__Required task__: Rewrite the lines below, replacing every "Image resolution" with "Display size" and leaving everything else unchanged.

__The data__:
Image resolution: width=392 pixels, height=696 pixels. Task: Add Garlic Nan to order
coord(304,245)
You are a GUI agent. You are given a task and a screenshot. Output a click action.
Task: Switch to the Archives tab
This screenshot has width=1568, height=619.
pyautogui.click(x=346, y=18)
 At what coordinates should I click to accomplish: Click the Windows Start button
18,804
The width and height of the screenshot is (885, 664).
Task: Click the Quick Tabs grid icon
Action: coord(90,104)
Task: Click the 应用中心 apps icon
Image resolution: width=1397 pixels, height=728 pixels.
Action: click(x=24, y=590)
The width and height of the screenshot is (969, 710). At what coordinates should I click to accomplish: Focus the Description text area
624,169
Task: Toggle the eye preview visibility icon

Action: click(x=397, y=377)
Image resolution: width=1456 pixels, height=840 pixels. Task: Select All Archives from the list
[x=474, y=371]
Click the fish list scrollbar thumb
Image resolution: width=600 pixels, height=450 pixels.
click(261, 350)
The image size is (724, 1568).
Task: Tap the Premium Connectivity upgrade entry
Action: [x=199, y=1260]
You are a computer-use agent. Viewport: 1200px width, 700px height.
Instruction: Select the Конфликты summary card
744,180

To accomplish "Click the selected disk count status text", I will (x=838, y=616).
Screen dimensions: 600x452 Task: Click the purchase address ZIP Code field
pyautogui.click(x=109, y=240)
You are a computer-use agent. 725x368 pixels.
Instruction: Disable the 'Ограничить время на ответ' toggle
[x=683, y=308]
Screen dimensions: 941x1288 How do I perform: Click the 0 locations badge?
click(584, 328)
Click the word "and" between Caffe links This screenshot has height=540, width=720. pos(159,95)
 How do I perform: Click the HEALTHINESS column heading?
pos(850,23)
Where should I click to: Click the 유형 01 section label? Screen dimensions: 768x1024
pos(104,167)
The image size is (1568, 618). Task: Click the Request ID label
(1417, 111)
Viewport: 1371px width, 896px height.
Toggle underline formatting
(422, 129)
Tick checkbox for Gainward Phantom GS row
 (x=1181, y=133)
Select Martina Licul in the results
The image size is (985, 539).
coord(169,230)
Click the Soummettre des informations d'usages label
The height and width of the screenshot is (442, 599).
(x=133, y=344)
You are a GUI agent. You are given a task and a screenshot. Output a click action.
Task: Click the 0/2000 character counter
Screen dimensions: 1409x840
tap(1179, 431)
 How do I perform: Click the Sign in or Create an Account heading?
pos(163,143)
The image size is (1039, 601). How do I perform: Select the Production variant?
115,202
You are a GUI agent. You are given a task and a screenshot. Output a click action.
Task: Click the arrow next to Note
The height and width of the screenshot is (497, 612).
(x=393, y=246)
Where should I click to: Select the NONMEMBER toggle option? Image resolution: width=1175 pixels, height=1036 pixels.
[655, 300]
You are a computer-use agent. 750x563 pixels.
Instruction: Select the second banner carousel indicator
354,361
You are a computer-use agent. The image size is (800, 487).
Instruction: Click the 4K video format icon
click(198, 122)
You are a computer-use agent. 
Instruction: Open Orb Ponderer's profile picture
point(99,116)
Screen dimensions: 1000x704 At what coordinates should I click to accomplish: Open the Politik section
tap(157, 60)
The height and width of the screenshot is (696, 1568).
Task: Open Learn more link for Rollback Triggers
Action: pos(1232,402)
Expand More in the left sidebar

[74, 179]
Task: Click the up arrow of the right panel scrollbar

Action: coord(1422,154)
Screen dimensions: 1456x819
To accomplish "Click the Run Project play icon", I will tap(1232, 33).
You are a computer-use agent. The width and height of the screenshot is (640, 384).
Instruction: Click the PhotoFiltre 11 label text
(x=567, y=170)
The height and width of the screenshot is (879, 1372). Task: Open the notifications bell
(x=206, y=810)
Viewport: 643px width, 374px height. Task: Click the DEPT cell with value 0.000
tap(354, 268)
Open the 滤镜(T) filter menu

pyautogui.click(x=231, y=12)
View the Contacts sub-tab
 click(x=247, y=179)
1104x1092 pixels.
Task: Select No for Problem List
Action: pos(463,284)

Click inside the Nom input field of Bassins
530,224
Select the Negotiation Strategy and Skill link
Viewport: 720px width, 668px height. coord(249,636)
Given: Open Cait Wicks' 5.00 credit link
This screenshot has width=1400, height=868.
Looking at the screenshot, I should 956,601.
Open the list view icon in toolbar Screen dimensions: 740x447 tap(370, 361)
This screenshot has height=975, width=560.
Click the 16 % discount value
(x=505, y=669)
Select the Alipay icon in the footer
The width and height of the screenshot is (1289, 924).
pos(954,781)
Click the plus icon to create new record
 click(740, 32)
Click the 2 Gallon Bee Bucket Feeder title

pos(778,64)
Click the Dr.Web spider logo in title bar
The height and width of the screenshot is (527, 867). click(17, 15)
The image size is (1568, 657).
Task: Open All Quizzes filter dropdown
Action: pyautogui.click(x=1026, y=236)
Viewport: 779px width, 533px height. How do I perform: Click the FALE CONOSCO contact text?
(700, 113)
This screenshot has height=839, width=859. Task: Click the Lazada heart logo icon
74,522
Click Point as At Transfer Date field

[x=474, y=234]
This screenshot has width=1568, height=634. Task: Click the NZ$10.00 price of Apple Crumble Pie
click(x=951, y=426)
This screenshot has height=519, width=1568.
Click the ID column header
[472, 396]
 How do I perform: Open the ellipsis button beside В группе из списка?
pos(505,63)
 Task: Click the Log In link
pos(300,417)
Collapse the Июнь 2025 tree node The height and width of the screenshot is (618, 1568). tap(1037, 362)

__Correct output__:
Display size: width=392 pixels, height=696 pixels. Task: Add Garlic Nan to order
coord(304,245)
You are a GUI agent. You are given a task and a screenshot. Output a click action.
Task: Switch to the Archives tab
This screenshot has width=1568, height=619.
pyautogui.click(x=346, y=18)
 At what coordinates should I click to accomplish: Click the Windows Start button
18,804
The width and height of the screenshot is (885, 664).
Task: Click the Quick Tabs grid icon
Action: coord(90,104)
Task: Click the 应用中心 apps icon
Display size: width=1397 pixels, height=728 pixels.
Action: click(x=24, y=590)
The width and height of the screenshot is (969, 710). At what coordinates should I click to accomplish: Focus the Description text area
624,169
Task: Toggle the eye preview visibility icon

Action: click(x=397, y=377)
Display size: width=1456 pixels, height=840 pixels. Task: Select All Archives from the list
[x=474, y=371]
Click the fish list scrollbar thumb
Display size: width=600 pixels, height=450 pixels.
click(261, 350)
The image size is (724, 1568).
Task: Tap the Premium Connectivity upgrade entry
Action: [x=199, y=1260]
You are a computer-use agent. Viewport: 1200px width, 700px height.
Instruction: Select the Конфликты summary card
744,180

To accomplish "Click the selected disk count status text", I will (x=838, y=616).
Screen dimensions: 600x452 Task: Click the purchase address ZIP Code field
pyautogui.click(x=109, y=240)
You are a computer-use agent. 725x368 pixels.
Instruction: Disable the 'Ограничить время на ответ' toggle
[x=683, y=308]
Screen dimensions: 941x1288 How do I perform: Click the 0 locations badge?
click(584, 328)
Click the word "and" between Caffe links This screenshot has height=540, width=720. pos(159,95)
 How do I perform: Click the HEALTHINESS column heading?
pos(850,23)
Where should I click to: Click the 유형 01 section label? Screen dimensions: 768x1024
pos(104,167)
The image size is (1568, 618). Task: Click the Request ID label
(1417, 111)
Viewport: 1371px width, 896px height.
Toggle underline formatting
(422, 129)
Tick checkbox for Gainward Phantom GS row
 (x=1181, y=133)
Select Martina Licul in the results
The image size is (985, 539).
coord(169,230)
Click the Soummettre des informations d'usages label
The height and width of the screenshot is (442, 599).
(x=133, y=344)
You are a GUI agent. You are given a task and a screenshot. Output a click action.
Task: Click the 0/2000 character counter
Screen dimensions: 1409x840
tap(1179, 431)
 How do I perform: Click the Sign in or Create an Account heading?
pos(163,143)
The image size is (1039, 601). How do I perform: Select the Production variant?
115,202
You are a GUI agent. You are given a task and a screenshot. Output a click action.
Task: Click the arrow next to Note
The height and width of the screenshot is (497, 612).
(x=393, y=246)
Where should I click to: Select the NONMEMBER toggle option? Display size: width=1175 pixels, height=1036 pixels.
[655, 300]
You are a computer-use agent. 750x563 pixels.
Instruction: Select the second banner carousel indicator
354,361
You are a computer-use agent. The image size is (800, 487).
Instruction: Click the 4K video format icon
click(198, 122)
You are a computer-use agent. 
Instruction: Open Orb Ponderer's profile picture
point(99,116)
Screen dimensions: 1000x704 At what coordinates should I click to accomplish: Open the Politik section
tap(157, 60)
The height and width of the screenshot is (696, 1568).
Task: Open Learn more link for Rollback Triggers
Action: pos(1232,402)
Expand More in the left sidebar

[74, 179]
Task: Click the up arrow of the right panel scrollbar

Action: coord(1422,154)
Screen dimensions: 1456x819
To accomplish "Click the Run Project play icon", I will tap(1232, 33).
You are a computer-use agent. The width and height of the screenshot is (640, 384).
Instruction: Click the PhotoFiltre 11 label text
(x=567, y=170)
The height and width of the screenshot is (879, 1372). Task: Open the notifications bell
(x=206, y=810)
Viewport: 643px width, 374px height. Task: Click the DEPT cell with value 0.000
tap(354, 268)
Open the 滤镜(T) filter menu

pyautogui.click(x=231, y=12)
View the Contacts sub-tab
 click(x=247, y=179)
1104x1092 pixels.
Task: Select No for Problem List
Action: pos(463,284)

Click inside the Nom input field of Bassins
530,224
Select the Negotiation Strategy and Skill link
Viewport: 720px width, 668px height. coord(249,636)
Given: Open Cait Wicks' 5.00 credit link
This screenshot has width=1400, height=868.
Looking at the screenshot, I should 956,601.
Open the list view icon in toolbar Screen dimensions: 740x447 tap(370, 361)
This screenshot has height=975, width=560.
Click the 16 % discount value
(x=505, y=669)
Select the Alipay icon in the footer
The width and height of the screenshot is (1289, 924).
pos(954,781)
Click the plus icon to create new record
 click(740, 32)
Click the 2 Gallon Bee Bucket Feeder title

pos(778,64)
Click the Dr.Web spider logo in title bar
The height and width of the screenshot is (527, 867). click(17, 15)
The image size is (1568, 657).
Task: Open All Quizzes filter dropdown
Action: pyautogui.click(x=1026, y=236)
Viewport: 779px width, 533px height. How do I perform: Click the FALE CONOSCO contact text?
(700, 113)
This screenshot has height=839, width=859. Task: Click the Lazada heart logo icon
74,522
Click Point as At Transfer Date field

[x=474, y=234]
This screenshot has width=1568, height=634. Task: Click the NZ$10.00 price of Apple Crumble Pie
click(x=951, y=426)
This screenshot has height=519, width=1568.
Click the ID column header
[472, 396]
 How do I perform: Open the ellipsis button beside В группе из списка?
pos(505,63)
 Task: Click the Log In link
pos(300,417)
Collapse the Июнь 2025 tree node The height and width of the screenshot is (618, 1568). tap(1037, 362)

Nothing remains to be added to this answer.